**Problem statement**.
Include the line containing "Where should I click to: Click the orange" and every line after it up to the end of the material below; reproduce them exactly and drop the pictures.

· · · ·

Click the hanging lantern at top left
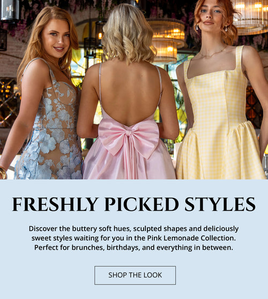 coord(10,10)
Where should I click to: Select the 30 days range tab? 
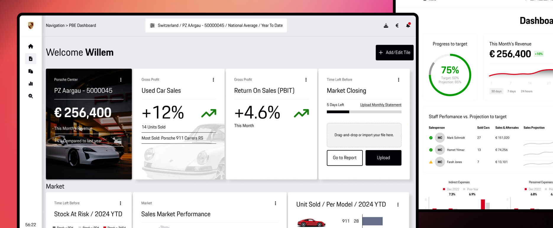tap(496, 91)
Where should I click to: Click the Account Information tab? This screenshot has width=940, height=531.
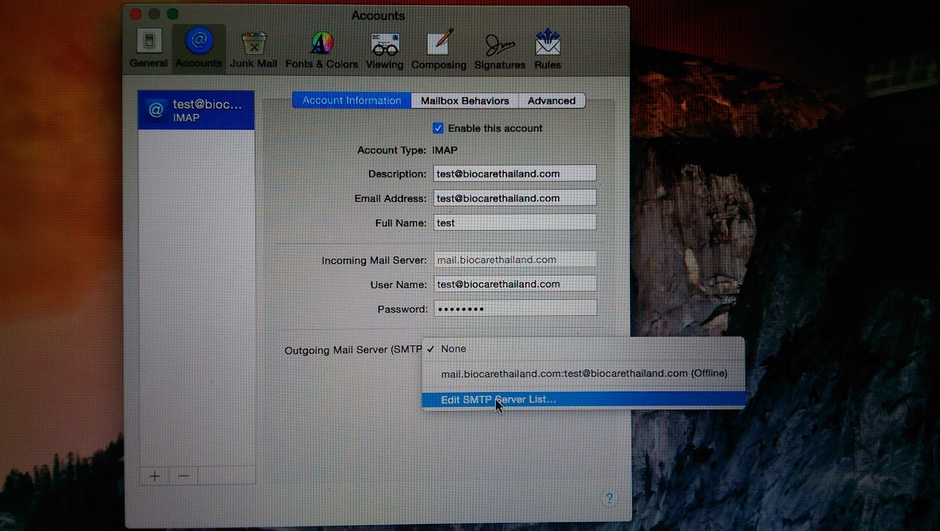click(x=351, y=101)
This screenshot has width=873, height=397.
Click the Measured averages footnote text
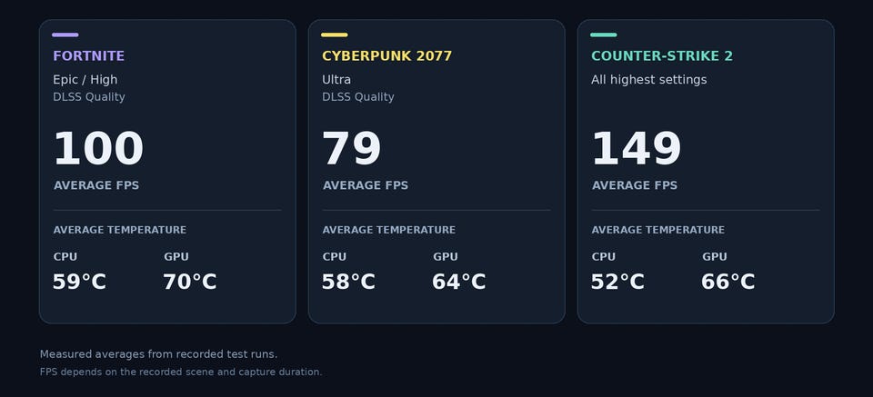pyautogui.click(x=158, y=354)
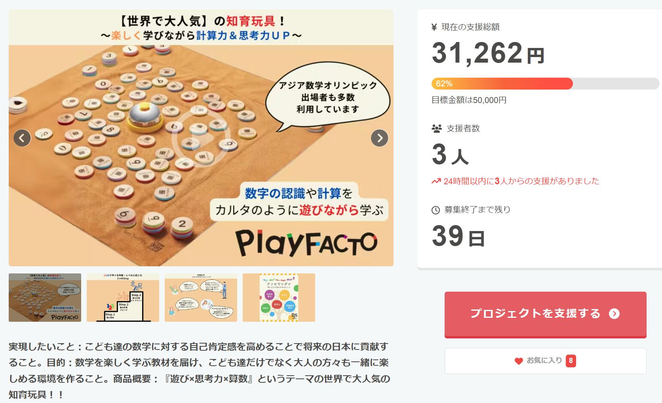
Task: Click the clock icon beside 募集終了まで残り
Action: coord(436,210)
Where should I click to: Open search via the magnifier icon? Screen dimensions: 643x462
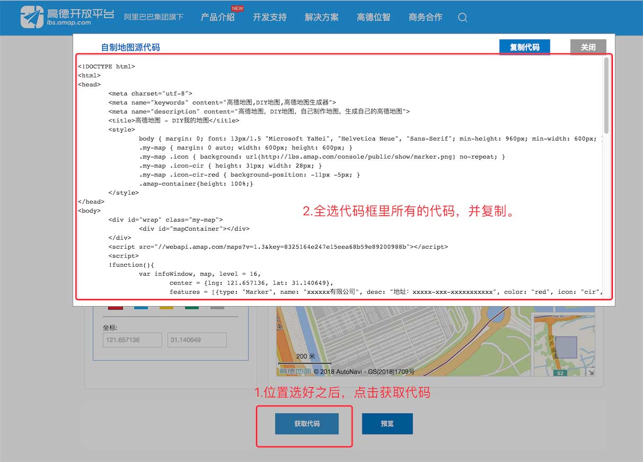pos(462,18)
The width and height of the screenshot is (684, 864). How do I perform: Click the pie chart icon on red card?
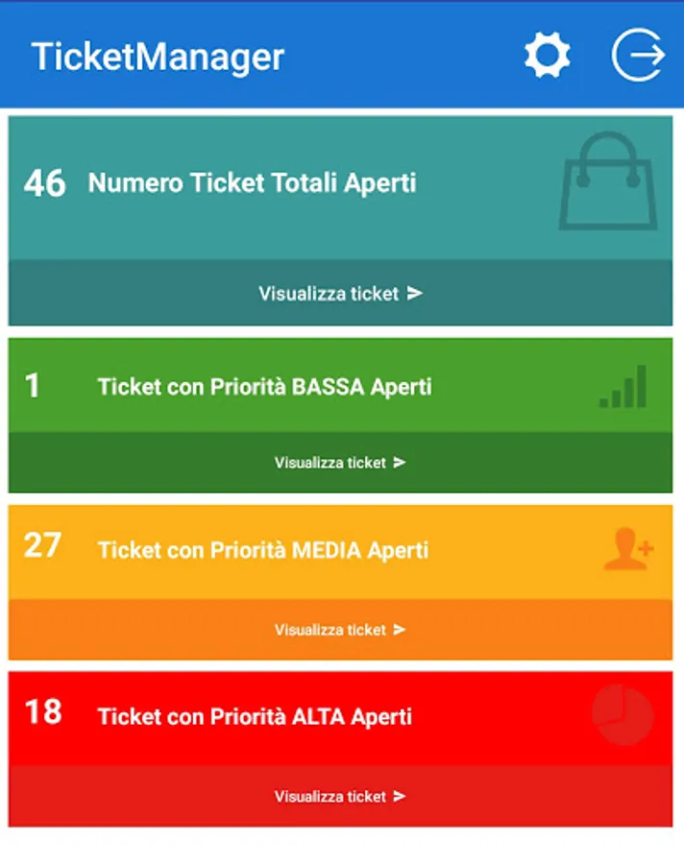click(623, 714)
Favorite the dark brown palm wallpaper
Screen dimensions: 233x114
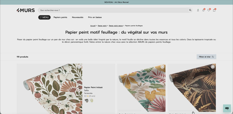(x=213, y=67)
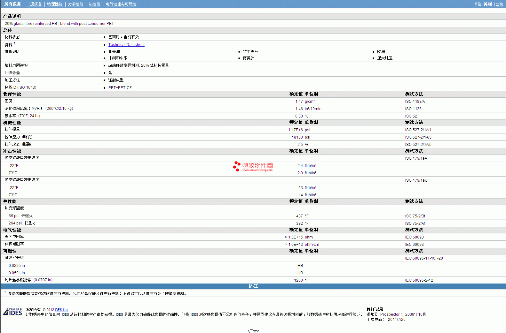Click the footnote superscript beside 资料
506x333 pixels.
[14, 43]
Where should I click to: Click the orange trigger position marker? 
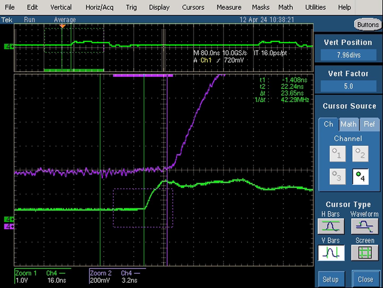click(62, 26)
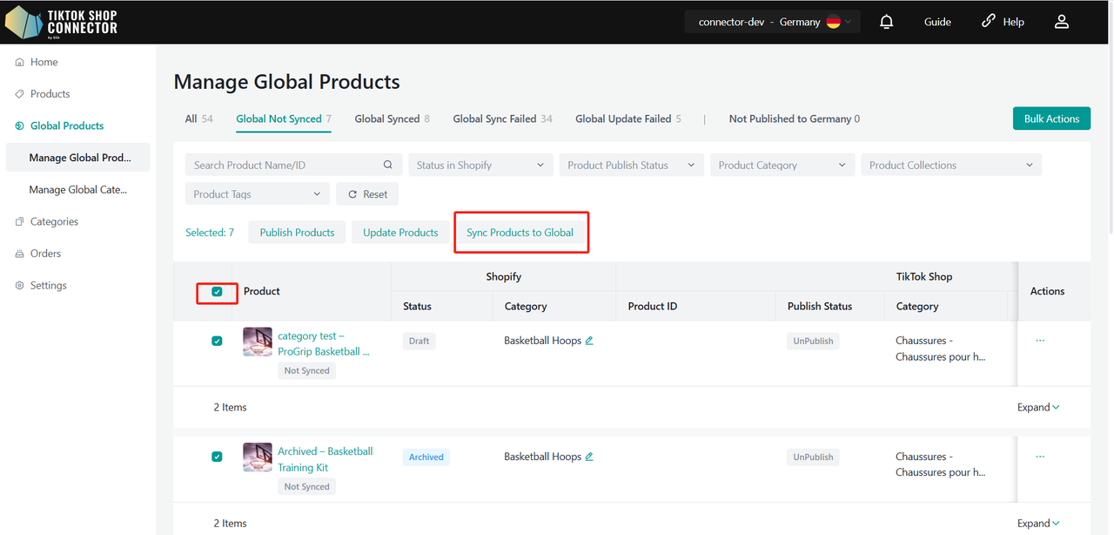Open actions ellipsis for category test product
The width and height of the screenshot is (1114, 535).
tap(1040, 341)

· · · ·

**Written answer**.
Where should I click to: Click the orange trigger position marker? 
click(62, 26)
Open actions ellipsis for category test product
The width and height of the screenshot is (1114, 535).
tap(1040, 341)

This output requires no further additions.